Some want to hide that fact, mourning privately and not telling anyone what happened or why.
Others want to mourn in public, drawing attention to the circumstances leading someone to take his own life.
For the newspaper’s part, The Lima News carefully tries to walk through that maze created by a suicide. New recommendations from the American Society of Suicidology, “Suicide Reporting Recommendations,” show we’ve been on the right track.
An interesting portion of this document talks about “limiting suicide contagion.” The idea is sometimes when someone with mental illness — and make no bones about it, the decision that it’s better to die than live is a sign of mental illness — dies, people publicly mourn that person, perhaps more than they would with a traffic accident or childhood illness leading to death. They hope by shining a light on that person’s death, it will save another child’s life.
Unfortunately, it might have the opposite effect.
“Research suggests that certain ways of reporting on suicide can contribute to imitative suicides or suicide clusters,” according to the guidelines. “Contagion effects are likely to occur when someone perceives increased benefit of suicide after being exposed to suicidal behavior of others directly or through media coverage.”
Our internal policy is we generally don’t report on suicide deaths unless they involve public figures or happen in plain sight. For years, we’ve been acutely aware that someone who doesn’t value his own life might see some value in being eulogized publicly after suicide, and we want to limit that thought from crossing his mind.
Thus, we don’t write news stories on most suicide deaths. We tend to report on them as a group: There were 13,000 calls in 2017 to the local crisis HOPEline (800-567-4673) . There were 32 suicide deaths in Allen, Auglaize, Putnam and Van Wert counties for people ranging in age from 13 to 25 between 2012 and July 31, 2017.
It’s a public health crisis. It’s a mental health crisis. And as a responsible media member, I try not to cause more contagion. I urge well-meaning people on social media to similarly be careful about what they share and how they respond to a particular death, knowing that someone else with the false notion no one cares about them in life might see that feedback as a reason to end another life prematurely.
The document has other helpful advice we’re trying to encourage in our newsroom. “Commit suicide” has a negative, almost criminal, connotation. Certainly no one “commits cancer” when dying that way. Frankly, I’m struggling to write this column without that term, but I’ll make a cognizant effort to avoid it in the future.
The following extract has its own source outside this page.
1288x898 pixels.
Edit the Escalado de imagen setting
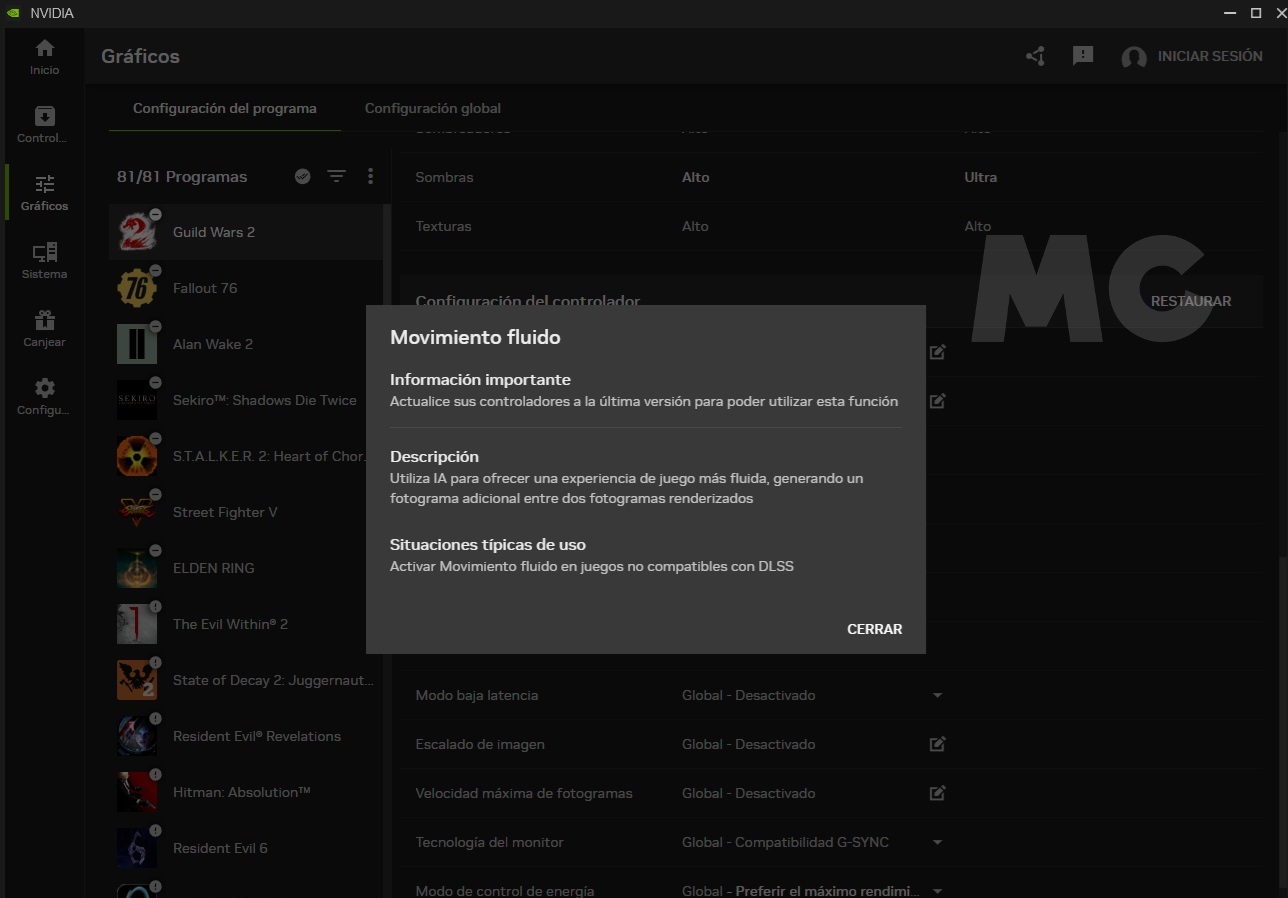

Similarly, it’s dangerous to oversimplify why someone makes the choices they do. Responsible media shouldn’t try to tie someone’s death to a particular issue. The thought process might not be so logical in the first place. And really, think about the last meal decision you made: How quickly can you truly identify exactly why you picked that place for lunch? Now try to apply a one-sentence explainer to a person’s death. It’s just not fair to the deceased.
I urge our readers to look through these guidelines and think through them yourself. Try to understand how well-meaning sorrow and mourning could have unintended consequences.